Uma histeria repentina invadiu a sala. O estardalhaço foi tamanho, que o canudinho do todinho saiu pelos ares. Eis um drama familiar instalado. Um cachorrinho titico de vinte centímetros conseguiu passar por debaixo do portão. Acho que ele não imaginava que do outro lado esperava por ele um amigo-tipo-felícia-ansioso-por-companhia, de um metro e meio: Deco. Deco por causa do jogador luso-brasileiro, apesar de eu saber pouca coisa da cara dele até ele vir jogar no Fluminense. Mas, achei o nome sonoro, harmonioso e suave. Como o visitante não se apresentou vou chamá-lo de Figo, que é, em minha opinião, o segundo nome mais sonoro, harmonioso e suave para cachorro.

Surpreendido por Deco, o Figo gritava, mas gritava tanto, que custei a entender que ele era um cachorro. Deco rolava Figo no chão com tanto entusiasmo, que se colocasse areia diriam que eram dois amantes nas Dunas de Itaunas.
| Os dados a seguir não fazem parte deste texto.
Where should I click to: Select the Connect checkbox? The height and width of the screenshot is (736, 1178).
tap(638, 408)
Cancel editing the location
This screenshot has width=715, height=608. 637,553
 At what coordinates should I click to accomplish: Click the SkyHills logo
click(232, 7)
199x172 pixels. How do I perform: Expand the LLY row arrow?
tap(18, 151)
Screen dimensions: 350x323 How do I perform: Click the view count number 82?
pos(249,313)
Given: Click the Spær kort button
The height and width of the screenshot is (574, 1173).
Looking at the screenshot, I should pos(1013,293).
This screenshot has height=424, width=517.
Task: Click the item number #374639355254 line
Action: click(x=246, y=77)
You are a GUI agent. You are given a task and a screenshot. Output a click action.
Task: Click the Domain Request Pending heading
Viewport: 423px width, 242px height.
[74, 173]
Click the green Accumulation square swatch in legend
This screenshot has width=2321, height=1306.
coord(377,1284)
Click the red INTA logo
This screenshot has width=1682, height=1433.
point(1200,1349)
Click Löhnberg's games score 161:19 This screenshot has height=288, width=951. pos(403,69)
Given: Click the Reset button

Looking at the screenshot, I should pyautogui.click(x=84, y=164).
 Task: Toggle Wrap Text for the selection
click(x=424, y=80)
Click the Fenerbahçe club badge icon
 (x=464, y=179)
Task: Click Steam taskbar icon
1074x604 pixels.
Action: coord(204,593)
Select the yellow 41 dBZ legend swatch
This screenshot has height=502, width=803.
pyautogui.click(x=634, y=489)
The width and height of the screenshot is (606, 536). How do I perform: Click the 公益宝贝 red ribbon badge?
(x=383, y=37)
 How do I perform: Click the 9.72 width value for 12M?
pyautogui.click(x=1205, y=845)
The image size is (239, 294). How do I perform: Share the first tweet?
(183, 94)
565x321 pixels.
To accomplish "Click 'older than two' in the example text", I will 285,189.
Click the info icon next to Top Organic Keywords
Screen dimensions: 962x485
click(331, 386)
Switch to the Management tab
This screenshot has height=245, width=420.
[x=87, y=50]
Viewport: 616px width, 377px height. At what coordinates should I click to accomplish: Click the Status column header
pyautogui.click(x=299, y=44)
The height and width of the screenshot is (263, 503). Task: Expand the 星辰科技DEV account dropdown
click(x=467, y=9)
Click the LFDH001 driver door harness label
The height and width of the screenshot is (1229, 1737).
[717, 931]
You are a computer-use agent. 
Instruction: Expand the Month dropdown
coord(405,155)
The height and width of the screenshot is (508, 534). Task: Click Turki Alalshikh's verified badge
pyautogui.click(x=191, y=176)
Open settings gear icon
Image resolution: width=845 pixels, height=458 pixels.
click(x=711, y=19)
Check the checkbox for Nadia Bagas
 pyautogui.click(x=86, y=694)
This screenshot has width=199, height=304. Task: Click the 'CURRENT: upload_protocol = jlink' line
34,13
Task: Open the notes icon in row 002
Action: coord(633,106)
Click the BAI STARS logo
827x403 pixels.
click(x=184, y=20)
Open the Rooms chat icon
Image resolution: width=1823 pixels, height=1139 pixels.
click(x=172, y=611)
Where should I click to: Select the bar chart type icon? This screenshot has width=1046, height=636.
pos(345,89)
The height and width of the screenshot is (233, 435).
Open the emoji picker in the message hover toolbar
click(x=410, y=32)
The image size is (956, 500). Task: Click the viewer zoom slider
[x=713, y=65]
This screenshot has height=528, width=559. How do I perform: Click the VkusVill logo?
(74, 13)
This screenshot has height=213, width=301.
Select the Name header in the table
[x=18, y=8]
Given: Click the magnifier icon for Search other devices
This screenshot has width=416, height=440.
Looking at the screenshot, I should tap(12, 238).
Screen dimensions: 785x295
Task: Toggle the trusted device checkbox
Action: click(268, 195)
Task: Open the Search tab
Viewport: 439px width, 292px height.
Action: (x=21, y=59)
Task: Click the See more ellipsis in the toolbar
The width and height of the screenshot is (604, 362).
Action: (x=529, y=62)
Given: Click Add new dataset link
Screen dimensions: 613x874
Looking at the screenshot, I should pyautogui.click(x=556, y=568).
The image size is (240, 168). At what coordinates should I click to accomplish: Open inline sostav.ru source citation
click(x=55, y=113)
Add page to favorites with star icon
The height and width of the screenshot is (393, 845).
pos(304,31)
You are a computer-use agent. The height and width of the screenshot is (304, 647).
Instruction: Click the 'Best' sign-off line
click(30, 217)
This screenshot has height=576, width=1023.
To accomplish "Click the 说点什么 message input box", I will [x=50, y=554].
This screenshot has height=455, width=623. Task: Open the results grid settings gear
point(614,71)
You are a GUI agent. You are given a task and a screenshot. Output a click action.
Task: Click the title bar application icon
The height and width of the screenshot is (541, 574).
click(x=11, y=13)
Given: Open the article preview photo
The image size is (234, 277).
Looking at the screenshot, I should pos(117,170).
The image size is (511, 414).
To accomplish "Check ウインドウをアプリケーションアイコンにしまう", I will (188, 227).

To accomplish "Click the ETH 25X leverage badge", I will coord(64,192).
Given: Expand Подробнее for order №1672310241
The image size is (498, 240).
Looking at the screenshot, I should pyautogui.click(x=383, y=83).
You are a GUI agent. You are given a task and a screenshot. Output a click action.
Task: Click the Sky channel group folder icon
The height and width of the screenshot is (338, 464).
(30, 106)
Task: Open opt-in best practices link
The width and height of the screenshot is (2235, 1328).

Pareciam dois lutadores de sumô. Como o tempo passa. Voa! Num dia a gente é filho irresponsável, no outro, é responsável por duas vidas. Pensei: Ah, idolatrada lei do mais forte, o que eu vou fazer com um defunto no meu quintal. Mas não, o Deco só queria brincar com a ilustre visita. A ilustre visita não entendia, claro, e gritava como se estivesse sendo atacado por um urso polar em plena floresta Amazônica.

Corri atrás dos dois, batendo palmas e gritando "XÔ! XÔ!". Não deu certo. Tentei conversar numa boa com o intruso petulantezinho. Ofereci suquinho, leitinho, pãozinho, aguinha e o raio da criatura não parava de se esgoelar. “Não adianta gritar, que eu não sou surda!", a essa altura eu é quem estava berrando. Eu tinha que dar um jeito na situação.

Tentei a minha arma sempre poderosa nos momentos mais tensos com o Deco. A palavra chave é: comida! Sempre que digo comida! bem alto, ele para o que está fazendo e me olha atentamente. Funcionou da última vez, quando ele pegou duas notas de vinte reais que estavam sobre a mesa. Dessa vez, nada.

Desesperada, fui cercando os dois pelas beiradas num estilo zagueiro ou mineiro de ser. Quando estava prestes a me jogar pro outro lado do muro, fiz um drible, digno de Garrincha, entre Deco e Figo. (Com a maioria aqui é feminina, vou explicar bem o que seria isso: fingir que se vai fazer uma coisa e fazer outra. Fingir, por exemplo, que vai sair pela esquerda, e sair pela direita).

E não é que deu certo? Perpendicular à linha de fundo, fechando em diagonal, consegui segurar a coleira do Deco. Impressionante, minha prática. Parece até que fiz curso no Senac. Ele arregalou os olhos, e me olhou com uma cara espantada, do tipo 'não estou acreditando que essa maluca me separou do meu único amiguinho'. Figo me olhou meio desconfiado e vazou por debaixo do portão.

Tudo esclarecido, fui tomar outro banho. Tive que superar um drama familiar, perdi uma parte do filme, mas acho que a experiência, se não me fez crescer como ser humano, pelo menos amenizou meu lado desumano. Aprendi a ter mais respeito com o outro, mesmo que esse “outro” tenha apenas vinte centímetros de altura.